READING PASSAGE:
Seriously though, while I probably wouldn't be overjoyed with some of these shots either, sometimes you just have to go with what you can get.  If there is a next time, maybe explain to the Superindentent how you would like to make some changes that will result in much better photographs.


----------



## The_Traveler (Nov 12, 2013)

At '_grip and grins_', the photographer tell the presenters, 'at each handshake, hold on, turn to the camera and smile slightly or else I can't get a shot.'


----------



## runnah (Nov 12, 2013)

The_Traveler said:


> At 'grip and grins', the photographer tell the presenters, 'at each handshake, hold on, turn to the camera and smile slightly or else I can't get a shot.'



Yup. I shoot way too many if these type of events. I learned early on these key things.

1. Don't be afraid to speak up and boss people around. Get them to face you and smile.

2.   Don't rely on event organizers. They have enough to do and rely on you to do what needs to be done.

CHALLENGES:
(a) Write out the passage of the event photography thread from "Yup. I shoot" to "you and smile.".
(b) List the actions that, according to the event photography thread, the photographer tells the presenters to take at each handshake.

SUPPLIED MATERIAL:
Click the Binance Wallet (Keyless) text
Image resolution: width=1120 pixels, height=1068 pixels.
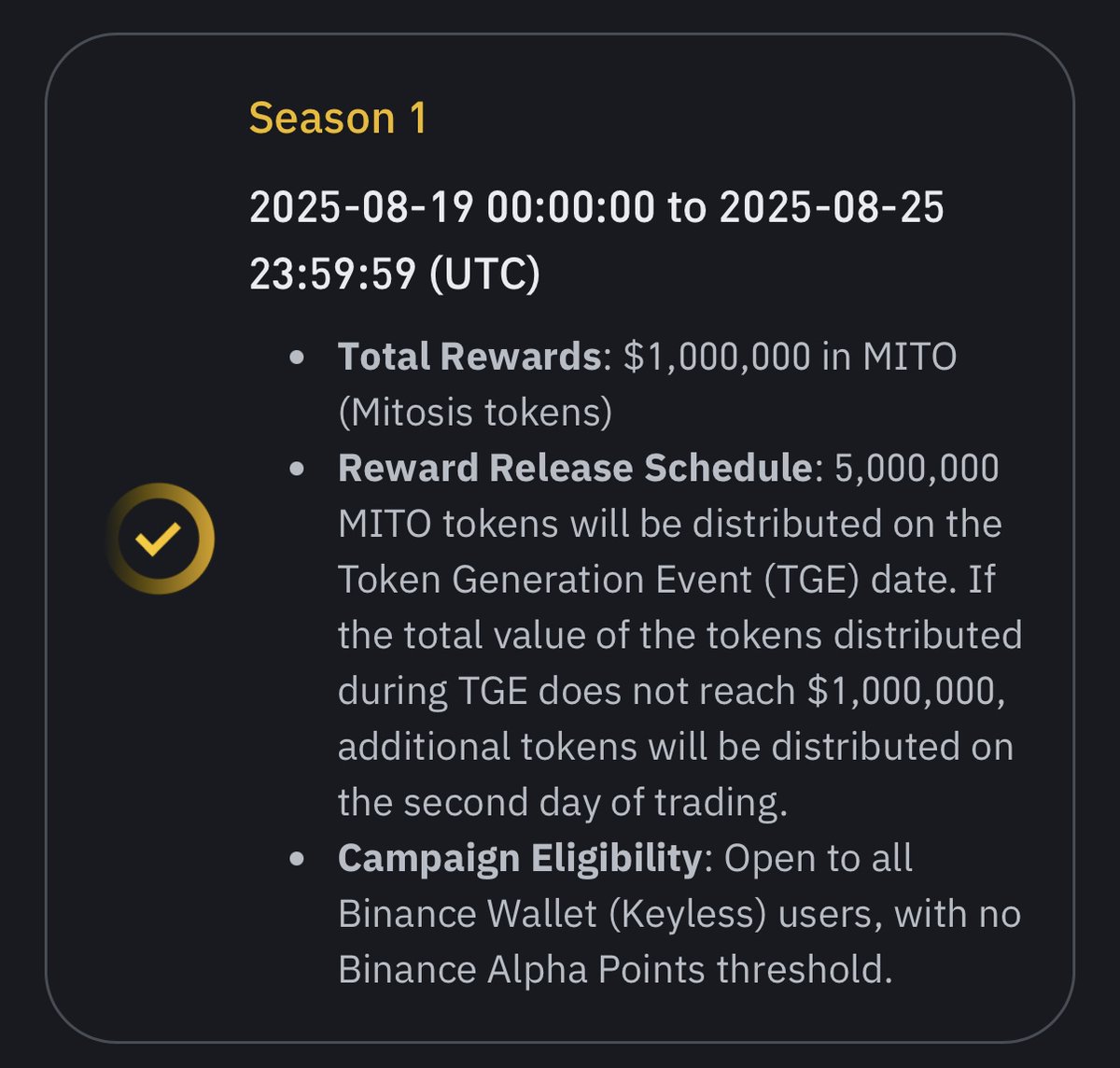553,914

COMPLETED EXERCISE:
(a)
Yup. I shoot way too many if these type of events. I learned early on these key things.

1. Don't be afraid to speak up and boss people around. Get them to face you and smile.

(b)
hold on
turn to the camera
smile slightly